Boilermaker big man Caleb Swanigan is withdrawing from the NBA Draft to return to West Lafayette for his sophomore season, the school announced Wednesday.

The NBA is right there and always will be,” Swanigan said in the school’s press release, “but you always have to have patience and do what’s best for you.”

Purdue is losing 7-foot senior A.J. Hammons, but will be once again teaming Swanigan with Isaac Haas (7-2) and Vince Edwards (6-8) that will allow them to roll out a supersized lineup that is sure to be a difficult one to face off against.

The 6-foot-9, 250-pound Swanigan, who likely would have landed as a second-round pick, averaged 10.2 points, 8.3 rebounds and 1.2 assists and was a finalist for the Wayman Tisdale Award for the country’s top freshman.

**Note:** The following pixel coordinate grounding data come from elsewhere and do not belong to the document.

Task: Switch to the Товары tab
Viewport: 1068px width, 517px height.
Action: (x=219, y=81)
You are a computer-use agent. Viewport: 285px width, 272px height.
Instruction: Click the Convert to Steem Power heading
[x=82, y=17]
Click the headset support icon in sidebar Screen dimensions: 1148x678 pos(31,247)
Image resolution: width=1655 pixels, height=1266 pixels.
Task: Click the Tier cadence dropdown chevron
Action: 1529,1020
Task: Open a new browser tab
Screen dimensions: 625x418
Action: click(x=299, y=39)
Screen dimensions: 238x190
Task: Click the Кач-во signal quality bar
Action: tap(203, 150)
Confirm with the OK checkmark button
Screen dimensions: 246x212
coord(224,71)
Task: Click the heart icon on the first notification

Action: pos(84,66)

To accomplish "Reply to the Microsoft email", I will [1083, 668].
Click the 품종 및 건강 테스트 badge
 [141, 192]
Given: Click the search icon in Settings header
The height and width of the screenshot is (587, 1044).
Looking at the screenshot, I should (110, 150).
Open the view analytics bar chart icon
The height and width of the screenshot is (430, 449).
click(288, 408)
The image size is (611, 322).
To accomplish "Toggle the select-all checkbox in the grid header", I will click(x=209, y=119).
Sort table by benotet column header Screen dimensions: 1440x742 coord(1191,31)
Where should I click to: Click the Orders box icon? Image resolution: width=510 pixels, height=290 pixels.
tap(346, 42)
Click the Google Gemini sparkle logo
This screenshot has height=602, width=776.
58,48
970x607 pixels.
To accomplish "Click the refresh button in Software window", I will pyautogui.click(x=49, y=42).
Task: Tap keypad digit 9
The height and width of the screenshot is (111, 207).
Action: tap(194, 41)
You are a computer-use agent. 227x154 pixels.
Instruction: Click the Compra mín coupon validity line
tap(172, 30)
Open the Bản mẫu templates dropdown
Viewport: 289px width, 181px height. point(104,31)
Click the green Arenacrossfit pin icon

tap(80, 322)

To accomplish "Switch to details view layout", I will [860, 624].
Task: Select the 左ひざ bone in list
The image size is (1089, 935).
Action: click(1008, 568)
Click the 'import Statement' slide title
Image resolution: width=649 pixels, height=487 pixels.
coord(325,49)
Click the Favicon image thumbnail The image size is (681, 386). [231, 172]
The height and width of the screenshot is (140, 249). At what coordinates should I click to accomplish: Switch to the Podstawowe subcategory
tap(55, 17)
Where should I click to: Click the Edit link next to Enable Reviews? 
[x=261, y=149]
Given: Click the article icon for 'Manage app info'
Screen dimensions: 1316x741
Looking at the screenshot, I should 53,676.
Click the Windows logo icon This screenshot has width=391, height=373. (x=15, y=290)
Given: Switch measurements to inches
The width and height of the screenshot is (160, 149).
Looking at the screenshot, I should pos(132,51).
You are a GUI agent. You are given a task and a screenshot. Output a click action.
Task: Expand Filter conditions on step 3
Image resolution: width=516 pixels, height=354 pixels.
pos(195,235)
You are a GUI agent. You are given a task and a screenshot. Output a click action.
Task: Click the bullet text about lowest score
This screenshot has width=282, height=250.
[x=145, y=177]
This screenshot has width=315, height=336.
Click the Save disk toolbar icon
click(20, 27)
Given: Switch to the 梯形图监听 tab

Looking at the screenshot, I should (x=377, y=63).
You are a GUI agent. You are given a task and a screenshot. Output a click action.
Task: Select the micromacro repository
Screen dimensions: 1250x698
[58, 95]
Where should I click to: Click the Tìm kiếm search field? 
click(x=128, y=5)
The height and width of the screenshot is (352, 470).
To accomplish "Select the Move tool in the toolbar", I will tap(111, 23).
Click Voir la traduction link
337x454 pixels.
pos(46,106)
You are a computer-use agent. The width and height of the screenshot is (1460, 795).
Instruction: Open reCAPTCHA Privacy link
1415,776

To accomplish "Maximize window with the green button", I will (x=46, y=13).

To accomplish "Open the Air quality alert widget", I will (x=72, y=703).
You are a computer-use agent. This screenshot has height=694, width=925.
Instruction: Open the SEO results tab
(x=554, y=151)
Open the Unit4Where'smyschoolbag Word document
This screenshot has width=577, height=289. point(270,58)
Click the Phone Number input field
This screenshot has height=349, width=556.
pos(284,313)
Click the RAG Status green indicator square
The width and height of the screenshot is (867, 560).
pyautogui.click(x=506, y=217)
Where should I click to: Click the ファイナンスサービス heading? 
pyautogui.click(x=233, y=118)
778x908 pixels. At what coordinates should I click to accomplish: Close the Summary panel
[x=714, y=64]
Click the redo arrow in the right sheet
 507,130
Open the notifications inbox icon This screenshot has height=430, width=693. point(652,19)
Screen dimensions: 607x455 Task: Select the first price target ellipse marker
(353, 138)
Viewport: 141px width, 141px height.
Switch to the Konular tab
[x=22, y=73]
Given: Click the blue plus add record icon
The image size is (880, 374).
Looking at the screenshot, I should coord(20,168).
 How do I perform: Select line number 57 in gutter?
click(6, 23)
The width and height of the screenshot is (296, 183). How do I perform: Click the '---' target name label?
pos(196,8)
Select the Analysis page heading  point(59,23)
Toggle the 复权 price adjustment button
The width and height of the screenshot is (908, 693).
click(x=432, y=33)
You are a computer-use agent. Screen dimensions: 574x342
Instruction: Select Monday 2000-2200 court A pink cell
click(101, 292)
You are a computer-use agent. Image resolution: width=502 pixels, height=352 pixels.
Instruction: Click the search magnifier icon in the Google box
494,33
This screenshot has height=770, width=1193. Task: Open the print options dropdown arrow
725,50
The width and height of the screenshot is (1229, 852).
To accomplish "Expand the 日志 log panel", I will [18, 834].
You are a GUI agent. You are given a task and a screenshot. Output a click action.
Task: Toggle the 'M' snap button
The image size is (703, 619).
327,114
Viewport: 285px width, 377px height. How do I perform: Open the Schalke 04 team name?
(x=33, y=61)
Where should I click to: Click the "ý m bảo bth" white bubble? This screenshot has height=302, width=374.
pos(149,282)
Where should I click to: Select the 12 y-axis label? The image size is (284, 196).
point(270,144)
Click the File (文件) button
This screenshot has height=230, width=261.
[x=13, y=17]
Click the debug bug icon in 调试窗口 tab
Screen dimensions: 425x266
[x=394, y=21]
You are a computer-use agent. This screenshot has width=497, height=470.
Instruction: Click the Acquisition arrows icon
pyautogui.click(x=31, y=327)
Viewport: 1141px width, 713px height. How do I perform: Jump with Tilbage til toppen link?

“We are excited that (Swanigan) has withdrawn from the NBA Draft and will return to Purdue,” head coach said Matt Painter in a statement released by the school. “He has the potential to make a huge jump from his freshman season and will be a big part of what we do next year. He received great experience going through this process and will use the feedback he received to make him a more diverse player.”

Purdue is probably a rung down from Michigan State and Wisconsin at the top of the league, but the return of Swanigan pulls them closer to competing at the top of the league next season.